Foundation models, such as GPT and BERT, represent a new paradigm in AI. These large-scale models are pre-trained on vast amounts of data and can be fine-tuned for specific tasks with minimal additional training. Earlier neural networks were narrowly tuned for specific tasks. With a little fine-tuning, foundation models can handle jobs from translating text to analyzing medical images. Foundation models generally learn from unlabeled datasets, saving the time and expense of manually describing each item in massive collections. Foundation models leverage transfer learning, allowing them to generalize across different tasks more effectively than traditional machine learning and deep learning models.

16.4 Foundation Models

Foundation models, introduced in 2021 by Standford Researchers [1], are characterized by their enormous neural networks trained on vast datasets through self-supervised learning. These models serves as a “foundation” on which many task-specific models can be built by adaptation. Their capabilities improves with more data, requiring substantial computational power for training. These models can be adapted to various downstream tasks and are designed for reuse, leveraging transfer learning to enhance performance across different applications.

Fig : 2021 paper on foundation models by Stanford researchers [1]

With the start of availability of big data for training, evidence showed that performance improves with size. The field came to the conclusion that scale matters, and with the right model architecture, intelligence comes with large-scale data.
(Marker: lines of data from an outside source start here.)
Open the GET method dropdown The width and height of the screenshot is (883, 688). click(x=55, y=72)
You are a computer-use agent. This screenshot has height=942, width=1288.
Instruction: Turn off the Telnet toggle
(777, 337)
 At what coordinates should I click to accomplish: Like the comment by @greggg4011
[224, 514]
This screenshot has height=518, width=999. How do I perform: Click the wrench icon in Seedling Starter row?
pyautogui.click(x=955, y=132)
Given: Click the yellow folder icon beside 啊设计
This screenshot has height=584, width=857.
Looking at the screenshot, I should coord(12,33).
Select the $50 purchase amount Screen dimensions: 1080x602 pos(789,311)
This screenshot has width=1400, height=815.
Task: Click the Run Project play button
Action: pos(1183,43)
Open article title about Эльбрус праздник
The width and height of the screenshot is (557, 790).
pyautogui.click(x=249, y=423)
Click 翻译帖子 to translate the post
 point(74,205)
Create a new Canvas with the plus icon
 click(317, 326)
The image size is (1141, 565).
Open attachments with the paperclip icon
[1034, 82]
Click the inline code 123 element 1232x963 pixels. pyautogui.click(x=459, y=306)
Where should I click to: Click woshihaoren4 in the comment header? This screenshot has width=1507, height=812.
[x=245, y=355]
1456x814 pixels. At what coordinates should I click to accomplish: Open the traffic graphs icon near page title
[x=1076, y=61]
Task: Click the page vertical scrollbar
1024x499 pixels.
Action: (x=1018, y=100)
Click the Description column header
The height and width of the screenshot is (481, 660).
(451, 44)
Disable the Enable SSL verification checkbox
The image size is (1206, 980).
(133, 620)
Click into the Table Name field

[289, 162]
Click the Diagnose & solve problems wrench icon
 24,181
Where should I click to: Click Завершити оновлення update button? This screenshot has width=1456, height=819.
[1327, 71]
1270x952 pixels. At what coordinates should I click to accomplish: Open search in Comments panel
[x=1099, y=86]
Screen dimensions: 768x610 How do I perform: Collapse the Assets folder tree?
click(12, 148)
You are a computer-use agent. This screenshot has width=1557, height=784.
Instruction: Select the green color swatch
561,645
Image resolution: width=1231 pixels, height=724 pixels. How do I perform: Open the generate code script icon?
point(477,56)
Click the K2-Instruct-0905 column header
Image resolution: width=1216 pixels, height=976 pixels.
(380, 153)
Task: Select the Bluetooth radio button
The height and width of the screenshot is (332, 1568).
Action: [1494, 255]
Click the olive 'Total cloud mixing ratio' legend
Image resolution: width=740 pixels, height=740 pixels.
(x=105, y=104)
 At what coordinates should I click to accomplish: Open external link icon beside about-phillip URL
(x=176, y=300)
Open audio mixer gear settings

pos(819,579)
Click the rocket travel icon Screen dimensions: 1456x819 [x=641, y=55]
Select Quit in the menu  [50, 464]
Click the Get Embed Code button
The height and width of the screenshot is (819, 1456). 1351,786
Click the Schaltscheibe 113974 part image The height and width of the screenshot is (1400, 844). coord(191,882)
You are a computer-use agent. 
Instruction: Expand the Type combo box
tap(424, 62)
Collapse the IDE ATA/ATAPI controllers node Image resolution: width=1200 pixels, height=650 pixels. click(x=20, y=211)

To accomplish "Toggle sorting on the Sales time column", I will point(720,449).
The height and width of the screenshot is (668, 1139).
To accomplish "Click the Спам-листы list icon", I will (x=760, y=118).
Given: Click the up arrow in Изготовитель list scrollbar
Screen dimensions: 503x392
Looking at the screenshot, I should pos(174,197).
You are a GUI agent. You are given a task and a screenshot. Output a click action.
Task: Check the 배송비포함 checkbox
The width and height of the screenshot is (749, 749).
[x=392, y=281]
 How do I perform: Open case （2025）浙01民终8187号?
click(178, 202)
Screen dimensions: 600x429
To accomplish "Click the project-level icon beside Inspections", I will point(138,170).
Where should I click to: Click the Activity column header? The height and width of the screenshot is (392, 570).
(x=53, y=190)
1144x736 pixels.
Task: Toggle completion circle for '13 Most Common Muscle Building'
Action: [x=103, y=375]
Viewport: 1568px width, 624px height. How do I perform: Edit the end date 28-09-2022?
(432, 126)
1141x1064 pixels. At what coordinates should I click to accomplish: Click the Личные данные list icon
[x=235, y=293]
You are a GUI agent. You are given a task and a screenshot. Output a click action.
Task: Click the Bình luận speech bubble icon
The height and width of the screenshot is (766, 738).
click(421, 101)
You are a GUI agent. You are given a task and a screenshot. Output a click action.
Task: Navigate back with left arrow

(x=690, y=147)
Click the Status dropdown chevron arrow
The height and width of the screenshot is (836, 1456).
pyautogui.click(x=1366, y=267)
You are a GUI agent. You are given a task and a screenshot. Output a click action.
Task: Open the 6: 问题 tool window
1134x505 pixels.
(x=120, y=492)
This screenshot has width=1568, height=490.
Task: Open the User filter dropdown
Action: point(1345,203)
Here’s a few examples of foundation models and their parameter count:

CLIP [2] - 63 million parameters
BERT [3] - 345 million parameters
GPT-3 [3] - 175 billion parameters
- Wikipedia consists of only 3% of its training data
GPT-4 [4] - 1.8 trillion parameters

Fig : Growth in compute power. (Source: GPT-3 paper [3])

16.5 Types of foundation models

Foundation models can be classified on the basis of its modality and its underlying architecture.

Criteria: Modality	Criteria: Architecture
Language Models	Transformer Models
Vision Models	Generative Models
Multimodal Models	Diffusion Models

16.5.1 Types of foundation models (Modality)

16.5.1.1 Language models

Language models are trained for natural language processing tasks. The primary training objective for LLMs is often next-token prediction, where the model learns to predict the next word in a sequence given the preceding context. This is achieved through a vast amount of text data, enabling the model to learn grammar, facts, and even some reasoning patterns. LLMs tend to be good at various NLP related tasks, like translation, conversational AI, sentiment analysis, content summarization etc., to name a few.

Here’s some examples of language models:

GPT-3
GPT-4
Llama 3.2 [5]

16.5.1.2 Vision models

Vision models are trained for computer vision tasks. The primary training objective of vision models is to effectively learn representations that enable accurate predictions or useful transformations based on visual data. Vision models tend to be good at tasks like object detection, segmentation, facial recognition, etc.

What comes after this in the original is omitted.